EXCERPT TO READ ::
Jonathan F. (Jay) McKeage (Hanszen College) started at Rice in 1969 intending to pursue the traditional pre-medicine track. By his sophomore year, he was still taking plenty of science classes, but was beginning to reconsider his plan: maybe he could focus on a field with rich questions apart from those prompted by career considerations. After a brief turn in Psychology, Jay ended up in the English Department, developing skills in writing and communication, in posing complex questions, and in the analysis and of ideas and human values.
Jay acknowledges that he benefited at Rice from the support provided by the Menil family, including the funding of a new media center and the support for building Rice’s faculty in the humanities, especially in the English Department. In addition, he counts his own classmates as a primary intellectual resource. Coming from a small town in Illinois, he’d “never met so many brilliant people from so many places all over the world.”
Jay did not return to medicine after all, but continued to study comparative literature at Harvard, where he received his PhD 1984, specializing in medieval languages and literature. He also met his spouse in grad school, also in comparative literature. Emily Bailen McKeage went on to be freelance editor and teacher at New York University’s Gallatin School of Individualized Study.
During graduate school, again new questions presented themselves to Jay, suggesting he take a new direction in his career trajectory. Jay had become interested in the financial markets, motivated by both personal financial planning as well as the larger questions associated with macroeconomic analysis. With the skills and curiosity accrued from the wide-ranging nature of literary study, Jay felt confident enough to try something complete different. As he said at the time, “I didn’t know a stock from a bond.” Still he enrolled in a business administration program at The Wharton School of the University of Pennsylvania, in a program specifically tailored for PhDs in the humanities.
With a Certificate in Business Administration from Wharton, Jay went to work on Wall Street, where he held a number of jobs for about twenty years. In recent years, he was hired by one of his clients and now works in-house on that firm’s investment banking projects, as well as handling investor relations.

SUPPLIED DATA ::
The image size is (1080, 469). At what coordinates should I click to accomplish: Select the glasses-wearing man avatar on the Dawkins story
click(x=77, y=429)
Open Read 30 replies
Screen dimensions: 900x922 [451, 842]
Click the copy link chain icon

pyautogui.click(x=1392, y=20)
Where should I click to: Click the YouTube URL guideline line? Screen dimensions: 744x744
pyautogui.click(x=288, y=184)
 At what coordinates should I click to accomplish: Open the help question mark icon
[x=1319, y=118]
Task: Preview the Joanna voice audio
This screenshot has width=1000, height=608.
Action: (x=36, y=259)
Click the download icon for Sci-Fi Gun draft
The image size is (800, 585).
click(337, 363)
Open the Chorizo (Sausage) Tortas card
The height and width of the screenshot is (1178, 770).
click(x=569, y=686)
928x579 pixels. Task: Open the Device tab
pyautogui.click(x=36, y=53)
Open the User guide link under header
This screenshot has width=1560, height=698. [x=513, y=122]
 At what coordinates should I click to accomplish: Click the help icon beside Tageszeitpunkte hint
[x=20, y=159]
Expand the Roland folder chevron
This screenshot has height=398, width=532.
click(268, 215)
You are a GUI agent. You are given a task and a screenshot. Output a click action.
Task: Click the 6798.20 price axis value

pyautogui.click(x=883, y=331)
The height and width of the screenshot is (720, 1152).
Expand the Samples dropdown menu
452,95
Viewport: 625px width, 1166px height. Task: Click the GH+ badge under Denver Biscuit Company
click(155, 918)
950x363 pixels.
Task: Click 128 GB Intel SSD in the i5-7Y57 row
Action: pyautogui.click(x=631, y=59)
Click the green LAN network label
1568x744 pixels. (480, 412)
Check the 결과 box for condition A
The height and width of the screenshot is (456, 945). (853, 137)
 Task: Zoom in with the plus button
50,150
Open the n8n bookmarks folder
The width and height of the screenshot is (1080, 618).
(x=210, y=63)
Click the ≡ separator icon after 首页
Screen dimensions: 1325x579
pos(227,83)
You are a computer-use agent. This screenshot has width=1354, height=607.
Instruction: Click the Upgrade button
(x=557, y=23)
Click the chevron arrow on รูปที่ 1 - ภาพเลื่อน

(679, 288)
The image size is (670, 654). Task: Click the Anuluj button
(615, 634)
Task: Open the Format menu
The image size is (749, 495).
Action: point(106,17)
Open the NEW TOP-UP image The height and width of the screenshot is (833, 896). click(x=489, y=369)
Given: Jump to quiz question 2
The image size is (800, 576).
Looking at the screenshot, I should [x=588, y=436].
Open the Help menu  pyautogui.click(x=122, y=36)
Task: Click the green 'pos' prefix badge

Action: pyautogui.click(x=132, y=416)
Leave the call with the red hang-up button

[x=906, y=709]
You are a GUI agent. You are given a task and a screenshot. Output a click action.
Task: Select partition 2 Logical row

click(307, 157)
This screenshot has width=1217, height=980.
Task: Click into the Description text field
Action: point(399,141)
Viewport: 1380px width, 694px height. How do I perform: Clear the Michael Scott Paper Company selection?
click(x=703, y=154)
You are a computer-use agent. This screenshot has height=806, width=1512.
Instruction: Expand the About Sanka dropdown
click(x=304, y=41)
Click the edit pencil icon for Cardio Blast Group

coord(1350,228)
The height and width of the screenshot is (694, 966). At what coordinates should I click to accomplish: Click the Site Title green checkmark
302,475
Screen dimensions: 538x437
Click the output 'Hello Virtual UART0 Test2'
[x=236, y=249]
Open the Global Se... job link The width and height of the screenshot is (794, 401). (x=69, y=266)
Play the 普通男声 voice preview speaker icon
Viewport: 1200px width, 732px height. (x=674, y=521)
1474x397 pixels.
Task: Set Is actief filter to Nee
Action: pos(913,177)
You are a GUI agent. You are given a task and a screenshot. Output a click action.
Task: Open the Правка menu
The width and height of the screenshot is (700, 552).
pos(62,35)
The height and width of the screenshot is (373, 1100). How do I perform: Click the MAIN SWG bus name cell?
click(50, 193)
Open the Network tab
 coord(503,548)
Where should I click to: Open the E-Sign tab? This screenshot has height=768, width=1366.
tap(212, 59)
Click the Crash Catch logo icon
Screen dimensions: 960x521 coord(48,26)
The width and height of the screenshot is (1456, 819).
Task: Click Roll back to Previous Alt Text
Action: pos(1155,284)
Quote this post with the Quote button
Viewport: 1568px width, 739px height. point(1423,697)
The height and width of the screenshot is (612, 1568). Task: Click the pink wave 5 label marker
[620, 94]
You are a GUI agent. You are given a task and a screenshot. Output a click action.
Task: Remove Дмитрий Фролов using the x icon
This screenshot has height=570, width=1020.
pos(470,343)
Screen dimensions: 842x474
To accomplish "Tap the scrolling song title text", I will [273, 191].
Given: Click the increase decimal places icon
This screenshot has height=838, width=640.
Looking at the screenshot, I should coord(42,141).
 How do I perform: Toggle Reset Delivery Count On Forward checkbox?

WHAT TO DO ::
[A] In the profile of Jay McKeage, what did he specialize in for his Harvard PhD?
[B] Repeat the passage of the profile of Jay McKeage from "Jonathan F. (Jay)" to "and human values.", word for word.

RESPONSES FOR EACH TASK ::
[A] Medieval languages and literature.

[B]
Jonathan F. (Jay) McKeage (Hanszen College) started at Rice in 1969 intending to pursue the traditional pre-medicine track. By his sophomore year, he was still taking plenty of science classes, but was beginning to reconsider his plan: maybe he could focus on a field with rich questions apart from those prompted by career considerations. After a brief turn in Psychology, Jay ended up in the English Department, developing skills in writing and communication, in posing complex questions, and in the analysis and of ideas and human values.